**PASSAGE PROVIDED:**
In the special needs community, there is a lot of talk about proprioception and proprioceptive feedback. Although the word sounds like a prehistoric dinosaur, it’s a pretty big neurological part of everyone’s lives.

In short, proprioception is knowing where one’s body is in space. But it doesn’t stop there.

What’s up with proprioceptive feedback?

Proprioceptive feedback entails the physical interactions with our environments that allow humans to build a sense of where their body begins and end in space, even without vision. A simple example of proprioception is this: blindfold yourself and try to find your nose. You know exactly where it is, right? That is because of proprioception. Pretty cool, right.

What is going on in the brain?

Here we go, more big words! This is a good summation from an article published in a medical journal called the Functional neuroanatomy of proprioception.

Proprioception is the sense of body position that is perceived both at the conscious and unconscious levels. Typically, it refers to two kinds of sensations: that of static limb position and of kinesthesia. Static position reflects the recognition of the orientation of the different body parts, whereas kinesthesia is the recognition of rates of movement. Proprioception is based on a multicomponent sensory system. There are various peripheral receptors that detect specific signals and major sensory afferent pathways that carry the information from the spinal cord up to the cortex. There are parallel pathways, some of which serve conscious proprioception, and others that serve subconscious proprioception. Conscious proprioception is relayed mostly by the dorsal column and in part by the spinocervical tract. Finally, the organ of perception for position sense is the sensory cortex of the brain.

**Stored items:**
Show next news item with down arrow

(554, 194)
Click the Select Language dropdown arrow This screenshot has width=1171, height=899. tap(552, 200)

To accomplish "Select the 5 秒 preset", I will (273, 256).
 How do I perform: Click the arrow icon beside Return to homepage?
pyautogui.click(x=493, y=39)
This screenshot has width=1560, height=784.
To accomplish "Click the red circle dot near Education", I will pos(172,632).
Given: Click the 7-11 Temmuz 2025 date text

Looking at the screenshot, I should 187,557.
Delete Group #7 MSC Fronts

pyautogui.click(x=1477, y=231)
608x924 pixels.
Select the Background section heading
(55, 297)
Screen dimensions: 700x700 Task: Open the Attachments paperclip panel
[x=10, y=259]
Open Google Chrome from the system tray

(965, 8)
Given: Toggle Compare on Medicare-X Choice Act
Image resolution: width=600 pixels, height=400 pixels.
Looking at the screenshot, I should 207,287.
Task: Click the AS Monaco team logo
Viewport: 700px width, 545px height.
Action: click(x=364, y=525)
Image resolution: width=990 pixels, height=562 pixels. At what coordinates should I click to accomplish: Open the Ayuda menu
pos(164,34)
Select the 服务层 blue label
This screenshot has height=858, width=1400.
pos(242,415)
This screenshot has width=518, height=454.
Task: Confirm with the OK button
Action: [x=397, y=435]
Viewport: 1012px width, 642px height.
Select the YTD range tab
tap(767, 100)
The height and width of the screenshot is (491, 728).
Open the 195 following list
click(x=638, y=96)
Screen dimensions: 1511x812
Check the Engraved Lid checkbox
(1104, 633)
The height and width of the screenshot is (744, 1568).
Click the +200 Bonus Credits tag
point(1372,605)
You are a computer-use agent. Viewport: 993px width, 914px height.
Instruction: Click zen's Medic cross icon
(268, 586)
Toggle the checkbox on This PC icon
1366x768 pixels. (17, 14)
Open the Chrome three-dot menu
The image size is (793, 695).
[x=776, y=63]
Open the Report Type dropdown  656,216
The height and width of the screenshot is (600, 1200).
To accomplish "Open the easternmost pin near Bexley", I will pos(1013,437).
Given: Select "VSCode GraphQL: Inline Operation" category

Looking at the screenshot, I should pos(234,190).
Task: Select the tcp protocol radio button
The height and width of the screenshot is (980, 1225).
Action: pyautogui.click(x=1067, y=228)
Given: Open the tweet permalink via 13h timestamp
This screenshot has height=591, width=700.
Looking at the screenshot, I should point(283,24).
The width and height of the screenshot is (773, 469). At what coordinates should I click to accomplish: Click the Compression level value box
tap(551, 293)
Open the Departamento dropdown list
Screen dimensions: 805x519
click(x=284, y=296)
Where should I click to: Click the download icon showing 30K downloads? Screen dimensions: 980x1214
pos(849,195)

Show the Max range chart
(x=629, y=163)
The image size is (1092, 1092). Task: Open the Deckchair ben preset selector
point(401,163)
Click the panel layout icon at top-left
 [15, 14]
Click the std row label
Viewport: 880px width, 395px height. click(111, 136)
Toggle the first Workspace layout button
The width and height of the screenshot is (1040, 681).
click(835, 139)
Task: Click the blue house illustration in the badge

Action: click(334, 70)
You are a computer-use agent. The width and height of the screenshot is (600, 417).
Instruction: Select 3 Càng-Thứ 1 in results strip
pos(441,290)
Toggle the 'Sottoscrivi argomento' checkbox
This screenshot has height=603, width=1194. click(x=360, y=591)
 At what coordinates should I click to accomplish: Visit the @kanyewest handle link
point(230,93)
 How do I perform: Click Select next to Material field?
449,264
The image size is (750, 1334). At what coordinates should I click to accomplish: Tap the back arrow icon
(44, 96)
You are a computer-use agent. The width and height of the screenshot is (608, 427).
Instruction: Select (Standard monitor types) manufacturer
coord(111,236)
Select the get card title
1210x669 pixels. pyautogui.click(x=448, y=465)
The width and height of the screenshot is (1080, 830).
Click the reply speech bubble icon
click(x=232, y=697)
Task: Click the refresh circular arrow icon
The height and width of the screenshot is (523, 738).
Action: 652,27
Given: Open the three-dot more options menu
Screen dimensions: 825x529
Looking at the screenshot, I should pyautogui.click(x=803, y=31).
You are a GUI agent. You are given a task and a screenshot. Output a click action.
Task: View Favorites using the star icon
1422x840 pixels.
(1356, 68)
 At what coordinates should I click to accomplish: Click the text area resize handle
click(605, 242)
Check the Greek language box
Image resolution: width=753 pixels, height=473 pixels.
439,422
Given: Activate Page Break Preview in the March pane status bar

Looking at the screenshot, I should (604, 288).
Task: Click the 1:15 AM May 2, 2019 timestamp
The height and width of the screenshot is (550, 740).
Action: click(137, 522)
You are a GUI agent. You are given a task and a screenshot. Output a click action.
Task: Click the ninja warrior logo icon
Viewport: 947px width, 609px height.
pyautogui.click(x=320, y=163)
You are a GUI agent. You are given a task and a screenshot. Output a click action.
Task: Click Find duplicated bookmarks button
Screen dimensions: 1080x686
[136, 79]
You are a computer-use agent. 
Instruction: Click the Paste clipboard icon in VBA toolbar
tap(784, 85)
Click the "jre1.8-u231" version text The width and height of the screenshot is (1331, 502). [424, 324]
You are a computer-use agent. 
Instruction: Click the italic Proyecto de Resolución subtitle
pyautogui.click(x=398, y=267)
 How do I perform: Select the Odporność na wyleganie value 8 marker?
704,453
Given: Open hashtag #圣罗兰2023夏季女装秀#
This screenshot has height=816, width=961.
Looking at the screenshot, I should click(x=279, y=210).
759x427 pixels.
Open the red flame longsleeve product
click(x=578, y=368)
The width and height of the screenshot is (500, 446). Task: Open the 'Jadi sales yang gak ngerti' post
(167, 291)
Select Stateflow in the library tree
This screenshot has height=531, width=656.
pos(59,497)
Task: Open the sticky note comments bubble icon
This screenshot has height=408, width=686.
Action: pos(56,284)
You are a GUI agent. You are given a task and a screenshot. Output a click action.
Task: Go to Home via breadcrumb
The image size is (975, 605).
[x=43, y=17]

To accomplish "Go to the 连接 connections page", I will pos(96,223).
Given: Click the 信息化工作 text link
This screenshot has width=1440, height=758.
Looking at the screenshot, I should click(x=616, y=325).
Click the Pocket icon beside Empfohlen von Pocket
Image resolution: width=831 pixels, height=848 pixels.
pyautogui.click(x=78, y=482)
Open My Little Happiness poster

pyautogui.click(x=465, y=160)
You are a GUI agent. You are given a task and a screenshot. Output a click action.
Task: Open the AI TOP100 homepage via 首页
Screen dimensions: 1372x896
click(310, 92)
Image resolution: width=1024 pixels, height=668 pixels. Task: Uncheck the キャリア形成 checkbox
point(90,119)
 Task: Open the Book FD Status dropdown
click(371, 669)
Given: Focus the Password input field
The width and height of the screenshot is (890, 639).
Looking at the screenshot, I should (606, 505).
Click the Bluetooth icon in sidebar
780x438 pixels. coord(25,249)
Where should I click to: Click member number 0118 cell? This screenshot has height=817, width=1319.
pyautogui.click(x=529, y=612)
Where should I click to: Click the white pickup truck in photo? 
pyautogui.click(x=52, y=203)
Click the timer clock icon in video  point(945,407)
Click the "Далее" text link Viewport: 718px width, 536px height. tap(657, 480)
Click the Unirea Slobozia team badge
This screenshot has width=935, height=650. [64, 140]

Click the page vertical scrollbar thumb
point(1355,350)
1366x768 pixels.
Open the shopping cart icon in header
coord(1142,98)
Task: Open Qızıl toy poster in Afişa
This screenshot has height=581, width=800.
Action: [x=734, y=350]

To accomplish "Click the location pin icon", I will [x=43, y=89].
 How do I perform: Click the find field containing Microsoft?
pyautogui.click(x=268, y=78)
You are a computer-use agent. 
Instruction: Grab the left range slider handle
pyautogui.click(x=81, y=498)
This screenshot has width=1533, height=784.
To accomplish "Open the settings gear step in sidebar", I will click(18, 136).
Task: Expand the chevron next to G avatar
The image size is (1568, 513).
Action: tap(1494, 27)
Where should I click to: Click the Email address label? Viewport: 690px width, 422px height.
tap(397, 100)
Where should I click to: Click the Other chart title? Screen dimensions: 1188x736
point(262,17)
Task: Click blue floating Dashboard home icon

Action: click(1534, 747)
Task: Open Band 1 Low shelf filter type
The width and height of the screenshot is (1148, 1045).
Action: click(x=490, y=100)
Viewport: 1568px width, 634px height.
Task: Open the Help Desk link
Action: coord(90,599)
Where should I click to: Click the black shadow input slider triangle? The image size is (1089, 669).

**ABOUT THIS EXERCISE:** Continue the piece on proprioception from the point where it ends, picking up right after its last sentence.

**RESULT OF THIS EXERCISE:**
In short, proprioception is a multi-faceted sensory experience that relies on many of the physical senses to help our bodies know how our body interacts with our environment.

If you really are needing a quick little definition of how the brain works with proprioception, here it is (from Very Well Health)

Proprioception is a constant feedback loop within your nervous system, telling your brain what position you are in and what forces are acting upon your body at any given point in time.

Why do special needs children struggle with proprioception?

Many individuals with special needs particularly struggle with proprioceptive feedback because many they have difficulty with sensory processing. Proprioception requires the brain to understand the senses in a matter that is conducive to the integration of those senses, so it can be difficult for a special needs individual to process.

Does my child need proprioceptive feedback?

The following list of proprioceptive dysfunction indicators has been adapted from a helpful blog called The OT Toolbox, and another blog called Brain Balance. Please note that this list is not designed to be a diagnostic tool. Individuals who have difficulty with proprioception may exhibit some, but not all, of these behaviors. Please leave the diagnosis of your child or loved one to a medical professional.

  • Clumsiness
  • Fidgeting in school or when asked to sit still
  • Seeks intense proprioceptive input by crashing into things
  • Flaps hands
  • Uses too much or too little force on pencils, scissors, objects, and people, sometimes unknowingly
  • Can be overly fearful of walking down steps/jumping
  • Looks at their hands and feet when completing simple tasks
  • Fluctuates between over-reacting and under-reacting in response to stimulation
  • Poor Postural Control (slumps, unable to stand on one foot, needs to rest head on desk while working)

What helps improve proprioception?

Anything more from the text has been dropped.